Which brings up one last thing, one last but extremely important thing. Greg Sargent pointed to a CBS News poll in January that headlined a result that Obama’s approval rating on health care had dropped to 36%. That was down by 11 percentage points since October. However, the poll did two other things: One, it compared Obama to Congress - and he did better than Democrats, who did better than Republicans. More importantly, it didn't ask, as most polls have, some form of "Are you for or against the health care reform bills in Congress?" Instead, it asked what people thought about the proposals; so far as I'm aware, it's the only news poll which has.
People were asked how they thought health care reform in Congress was doing on three points: covering Americans, controlling costs, and regulating health insurance companies. In each case, did they think the proposals go too far, not far enough, or are about right. In all three cases, a plurality said the proposals do not go far enough.
No, it is not a majority, but it is a plurality and it does show clearly and unquestionably that there is a real and sizable constituency for real change, for real advances, for real progress. It's also worth noting that if you include the "about right" numbers, then even after all the months of unremitting attacks, all the foot-dragging, all the town hall screaming, all the references to Hitler, all the accusations of "socialism" and "government takeover" and "death panels" and "they're gonna kill grandma" and my favorite "keep your government hands off my Medicare," still less than one in three Americans thinks what's being proposed goes too far.

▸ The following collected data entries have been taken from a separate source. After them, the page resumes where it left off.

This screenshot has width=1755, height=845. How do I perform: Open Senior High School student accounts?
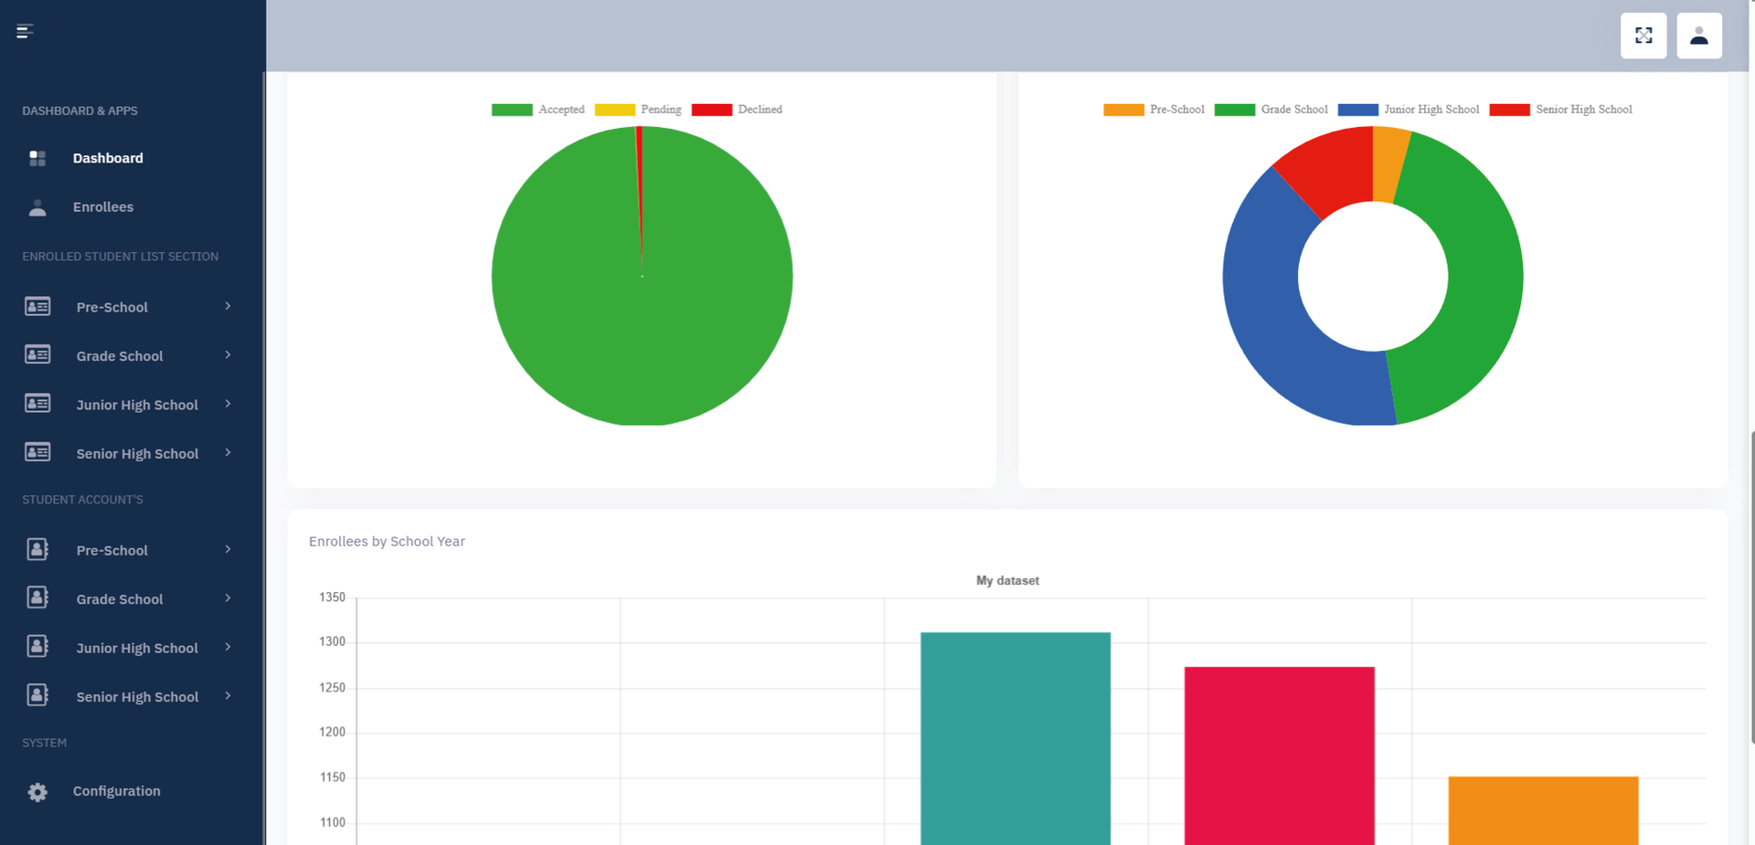137,697
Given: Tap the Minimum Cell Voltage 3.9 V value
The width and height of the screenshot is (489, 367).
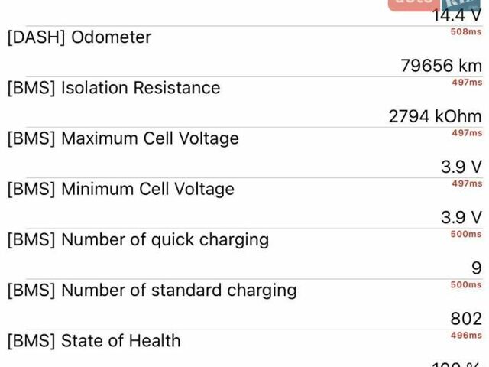Looking at the screenshot, I should tap(461, 217).
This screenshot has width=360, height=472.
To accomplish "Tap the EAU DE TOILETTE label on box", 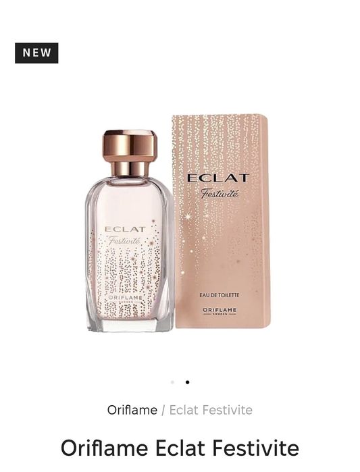I will coord(220,295).
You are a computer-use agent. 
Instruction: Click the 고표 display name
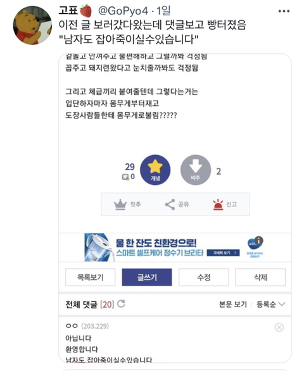pyautogui.click(x=68, y=10)
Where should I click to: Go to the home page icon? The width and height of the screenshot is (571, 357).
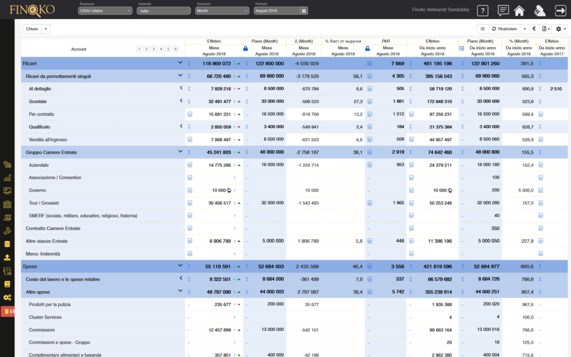coord(519,11)
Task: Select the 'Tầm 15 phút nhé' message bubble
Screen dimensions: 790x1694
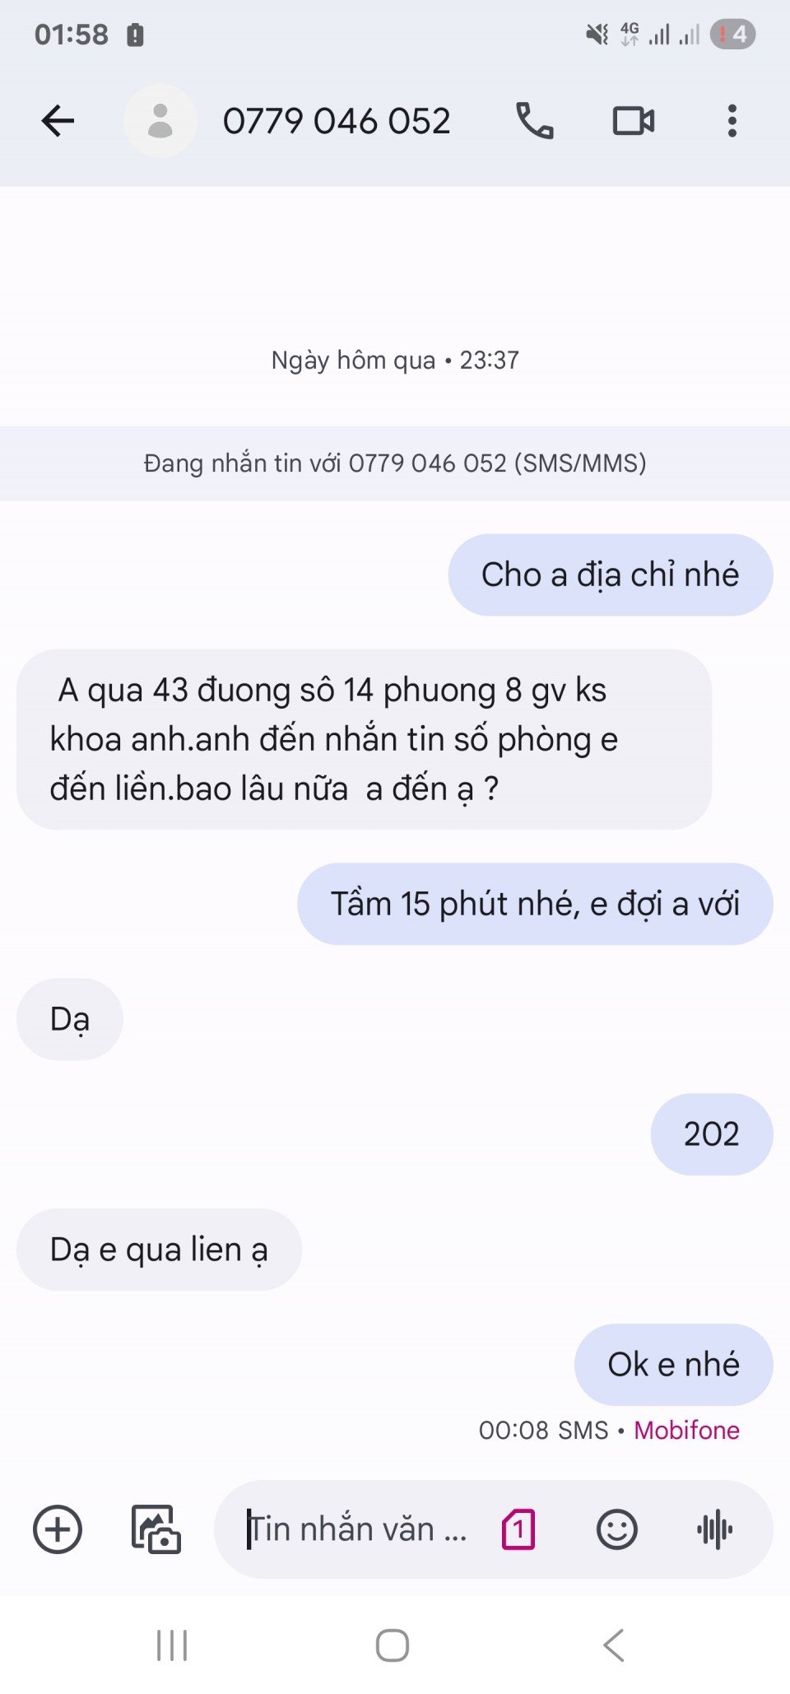Action: click(x=535, y=904)
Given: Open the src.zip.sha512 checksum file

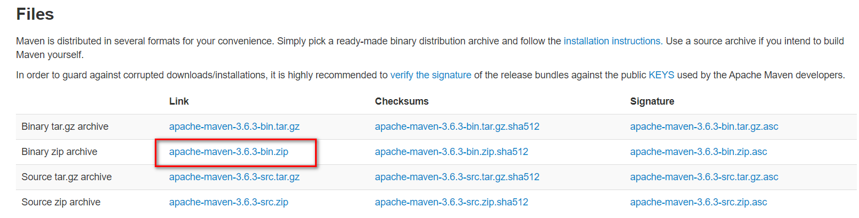Looking at the screenshot, I should pos(452,202).
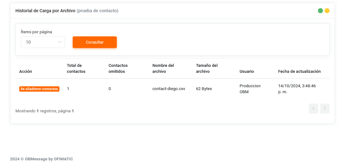The width and height of the screenshot is (345, 166).
Task: Select the 62 Bytes file size cell
Action: point(204,89)
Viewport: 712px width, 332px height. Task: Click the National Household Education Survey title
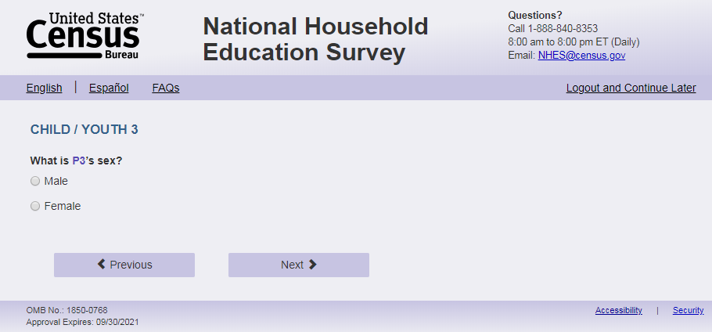coord(315,39)
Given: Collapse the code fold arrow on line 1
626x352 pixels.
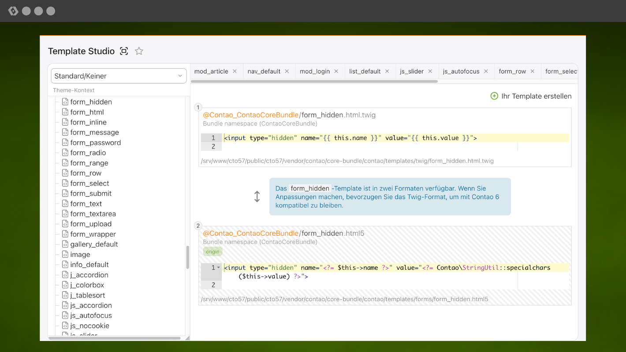Looking at the screenshot, I should coord(219,268).
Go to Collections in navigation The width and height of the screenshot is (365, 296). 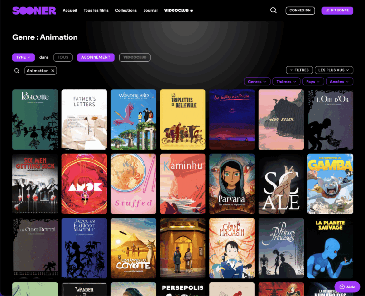point(126,10)
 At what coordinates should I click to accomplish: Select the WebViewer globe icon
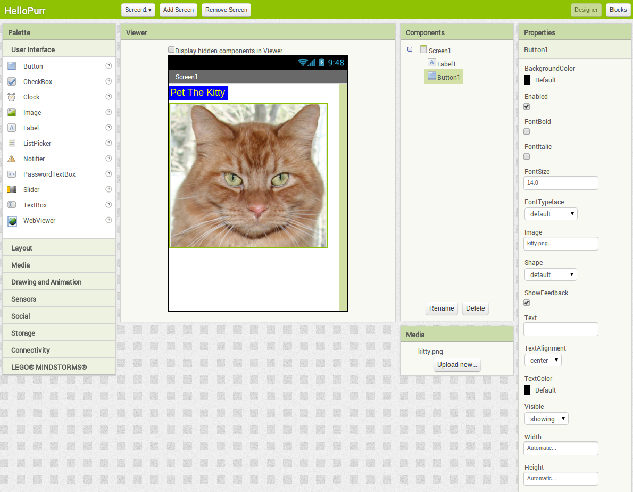point(12,221)
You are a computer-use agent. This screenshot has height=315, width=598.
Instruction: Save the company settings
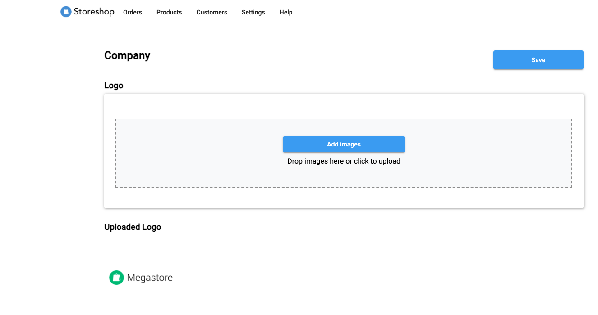[x=538, y=60]
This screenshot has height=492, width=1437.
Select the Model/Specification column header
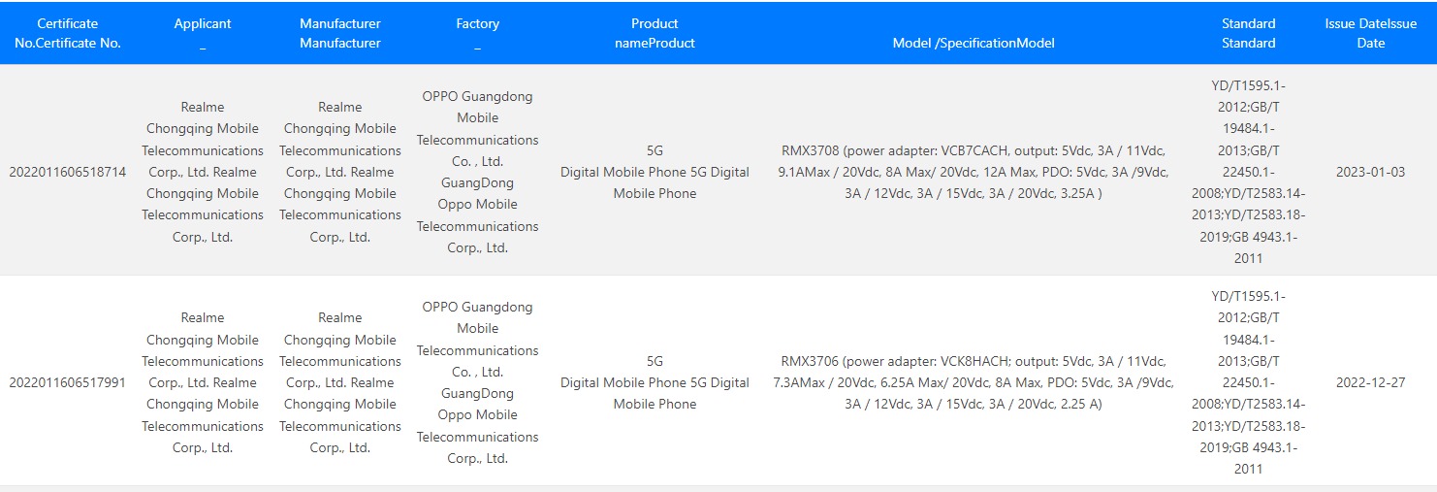click(974, 43)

Now, you know that I am very much in the "not far enough camp" and that I think the best thing thing that could happen for the longer term is for the bill to fail because enough progressives in Congress - and yes, there are some - stand up and say "This is just not good enough." And it is precisely for that same reason that I think the poll is worthy of note - because no, it does not demonstrate any sort of national consensus for a single-payer plan or, even less, a national health system, but it does indicate that some good amount of the declining support is not for health care reform but for what is being presented as health care reform. And while the screechers and the shouters, with their diatribes and dissembling, may have snowed the Democrats, snowed the White House, and snowed the media, they have not snowed the public.
Footnote: That CBS poll also indicates how skewed media coverage of issues is, a little window into how mass media thinks and what drives it: The poll asked people what they thought the most important issue facing the country is. Of the seven choices offered, the economy got the biggest response, at 44%. Health care was next with 14%. Terrorism was fourth, at 7% - even the rarely-covered wars in Iraq and Afghanistan ranked higher, at 8%. But the survey summary contained nine questions on terrorism, including airport security and Gitmo, but only two on the economy and two on health care.
Footnote to the Footnote: So what came in fifth on the list of concerns, with just 3% of responders picking it, barely ahead of poverty/homelessness and defense/military? The deficit. Bang that drum louder, bozos, it appears you haven't succeeded in scaring people yet.